▸ **WHAT IS NEEDED**
Rewrite the lines from the one with "402x295 pixels. Task: Maximize" through the one with "should pyautogui.click(x=238, y=280).", changing "Odin3" to "Odin" and keeping everything else the same. Output only those lines.

Data items:
□ □ □ □

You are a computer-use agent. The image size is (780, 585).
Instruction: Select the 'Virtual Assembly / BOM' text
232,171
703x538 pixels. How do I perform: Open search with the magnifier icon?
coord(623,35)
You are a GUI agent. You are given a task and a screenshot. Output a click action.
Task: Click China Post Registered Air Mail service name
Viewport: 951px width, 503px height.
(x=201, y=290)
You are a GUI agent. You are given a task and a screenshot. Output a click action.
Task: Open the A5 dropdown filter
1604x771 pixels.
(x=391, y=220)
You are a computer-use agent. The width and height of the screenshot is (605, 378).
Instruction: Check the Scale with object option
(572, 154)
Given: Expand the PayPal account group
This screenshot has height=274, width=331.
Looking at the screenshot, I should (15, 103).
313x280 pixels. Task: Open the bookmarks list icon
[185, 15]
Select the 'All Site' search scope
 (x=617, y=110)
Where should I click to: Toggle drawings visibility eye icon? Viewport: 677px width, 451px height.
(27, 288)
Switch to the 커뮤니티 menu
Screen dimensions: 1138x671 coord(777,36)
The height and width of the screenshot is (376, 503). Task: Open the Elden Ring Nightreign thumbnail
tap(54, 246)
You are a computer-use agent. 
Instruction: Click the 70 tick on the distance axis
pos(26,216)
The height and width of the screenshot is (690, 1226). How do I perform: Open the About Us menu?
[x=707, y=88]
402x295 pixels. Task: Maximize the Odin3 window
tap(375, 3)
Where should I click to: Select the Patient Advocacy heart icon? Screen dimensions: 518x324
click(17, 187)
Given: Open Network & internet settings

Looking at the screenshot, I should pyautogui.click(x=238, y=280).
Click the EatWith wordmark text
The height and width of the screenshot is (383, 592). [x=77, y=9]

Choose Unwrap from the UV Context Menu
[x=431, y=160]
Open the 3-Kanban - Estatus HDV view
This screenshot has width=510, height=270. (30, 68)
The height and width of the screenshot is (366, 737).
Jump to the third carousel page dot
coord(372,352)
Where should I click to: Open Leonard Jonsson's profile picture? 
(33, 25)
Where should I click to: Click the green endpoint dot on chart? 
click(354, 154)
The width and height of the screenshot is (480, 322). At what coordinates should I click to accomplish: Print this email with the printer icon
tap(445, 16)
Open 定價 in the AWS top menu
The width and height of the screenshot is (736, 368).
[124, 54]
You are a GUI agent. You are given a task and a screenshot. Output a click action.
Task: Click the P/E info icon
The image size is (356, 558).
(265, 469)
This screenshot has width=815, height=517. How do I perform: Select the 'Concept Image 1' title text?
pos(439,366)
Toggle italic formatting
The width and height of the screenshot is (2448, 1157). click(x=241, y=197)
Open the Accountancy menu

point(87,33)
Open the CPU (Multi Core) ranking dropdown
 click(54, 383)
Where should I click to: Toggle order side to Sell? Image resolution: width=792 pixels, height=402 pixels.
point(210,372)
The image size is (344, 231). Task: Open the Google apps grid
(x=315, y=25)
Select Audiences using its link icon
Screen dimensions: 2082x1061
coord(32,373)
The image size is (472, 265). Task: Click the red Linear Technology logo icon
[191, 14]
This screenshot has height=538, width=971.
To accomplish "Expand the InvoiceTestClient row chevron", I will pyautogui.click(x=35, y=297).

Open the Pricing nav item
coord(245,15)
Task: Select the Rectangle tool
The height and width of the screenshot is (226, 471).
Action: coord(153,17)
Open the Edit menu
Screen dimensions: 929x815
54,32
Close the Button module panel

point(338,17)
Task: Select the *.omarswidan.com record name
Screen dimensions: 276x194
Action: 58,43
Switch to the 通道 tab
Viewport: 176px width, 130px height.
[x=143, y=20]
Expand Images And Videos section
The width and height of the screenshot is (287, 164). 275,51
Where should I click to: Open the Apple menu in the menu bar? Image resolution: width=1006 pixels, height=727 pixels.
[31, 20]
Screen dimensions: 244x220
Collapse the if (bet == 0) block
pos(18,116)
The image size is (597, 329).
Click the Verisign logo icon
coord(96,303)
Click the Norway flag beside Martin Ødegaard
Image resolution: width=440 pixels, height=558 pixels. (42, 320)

□ □ □ □

▸ **THE ANSWER**
402x295 pixels. Task: Maximize the Odin window
tap(375, 3)
Where should I click to: Select the Patient Advocacy heart icon? Screen dimensions: 518x324
click(17, 187)
Given: Open Network & internet settings

Looking at the screenshot, I should pyautogui.click(x=238, y=280).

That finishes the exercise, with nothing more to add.